Tsuchida descend les marches de chez elle le pas tranquille. Elle n'a pas été aussi calme depuis longtemps. Et la nouvelle de sa prochaine école date déjà de la semaine précédente. Son père est parti au travail il y a une bonne demi-heure, elle a déjà pris son petit déjeuner.
Elle attrape ses affaires, met ses chaussures, et sort de la maison.

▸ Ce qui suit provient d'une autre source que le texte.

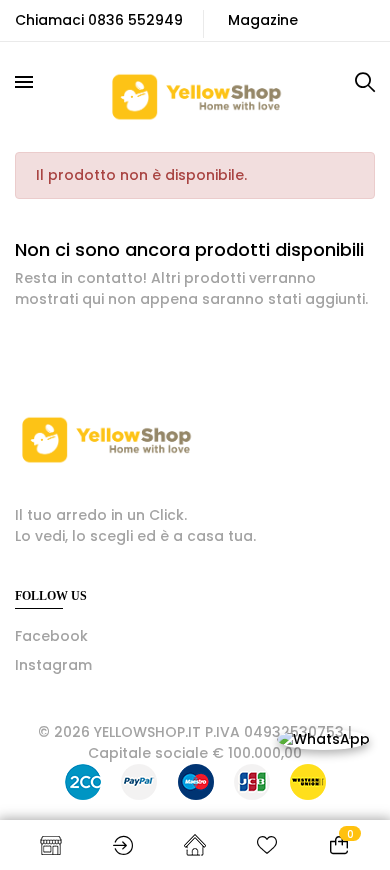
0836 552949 (135, 20)
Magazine (263, 20)
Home (195, 845)
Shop (51, 845)
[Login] (123, 845)
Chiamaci (49, 20)
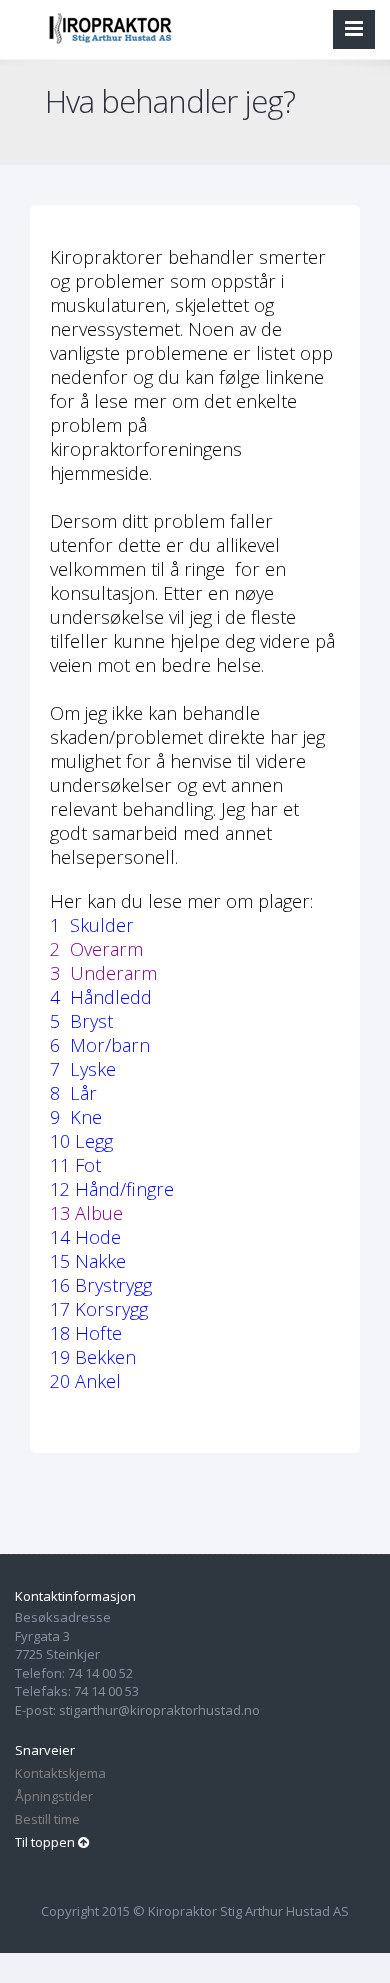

La musicienne a déjà eu le temps de courir le tour de son pâté de maison, de prendre une douche, et de se rhabiller que de son côté, Aomine sort difficilement de son lit, sous les injonctions alarmées de sa mère.
Il est en retard.
Encore.
Il sort de là comme s'il s'extirpait de sables mouvants, et se lève avec difficulté. Et se traine jusqu'à la salle de bain.
Il se lave le visage, enfile sa chemise, et se dit que la douche pourra bien attendre la séance de sport qu'il a en première heure, si tant est qu'il a bien sport ce matin.
Ils arrivent tous les deux au lycée à la même heure ou presque, mais ils ne se voient pas. Il doit encore monter au gymnase, et elle passer par la salle du club avant d'aller en cours.
Vingt minutes plus tard, elle est assise sur sa chaise, à attendre que le monologue du professeur s'achève, et lui à s'endormir sur le banc pendant ce cours de volleyball.
Elle ne traine pas en classe, allant rapidement à la cantine chercher de quoi manger, arrivant sur le toit à la même heure que d'habitude. Il n'est pas encore là.
Aomine traine les pieds en sortant de son foutu cours d'histoire, auquel il n'a pas prêté une attention exemplaire, et qui l'a agacé plus qu'autre chose. Il fait beau, dehors. Mais ils sont déjà au mois de septembre, bientôt octobre.
Il soupire, se gratte la nuque, énervé par cette étiquette, et finit par retirer sa veste.
- Tu vas attraper froid, Dai-chan.
Il hausse les épaules.
- Je ne pense pas. Il ne fait pas encore assez froid.
Il tourne la tête sur le côté, pour regarder le toit d'en face. Doit-il réellement manger avec les autres ce midi ?
Ses feuilles éparpillées par terre, Tsuchida compose, note après note, ligne après ligne, cette nouvelle symphonie dont elle a eu l'idée. Elle finit par se redresser, l'avant-bras douloureux d'effort, et par humer l'air.
L'hiver est caractérisé par cette odeur d'eau, de froid, et de caoutchouc mouillé. L'été quant à lui sent l'humidité moite le jour, et la nuit, la fraicheur après la journée alourdie par le soleil. L'automne arrive. Il sent les feuilles, le bois trempé, et la pluie.
Elle pince vaguement les lèvres, et se remet au travail, une fois qu'elle a massé mécaniquement son bras.
Quand Aomine fait enfin son apparition, ça fait une heure qu'elle est là. Elle l'attendait, assise sur le béton encore mouillé, par endroits, de la pluie de la veille, et sa jambe imprimée du motif du sol.
- Tu es là, dit-elle en guise de "bonjour".
Il sourit.
- Tu croyais que je ne viendrais pas ?
- Pourquoi tu ne viendrais pas ?
- TU as l'air surprise de me voir.
- Oui, de te voir, mais pas que tu sois là.
Il penche la tête sur le côté, narquois, et s'assoit près d'elle.
Elle rassemble ses affaires pour pouvoir les rattraper en cas de coup de vent, évitant soigneusement de poser ses précieuses feuilles sur le sol humide, et cale sa tête contre son épaule.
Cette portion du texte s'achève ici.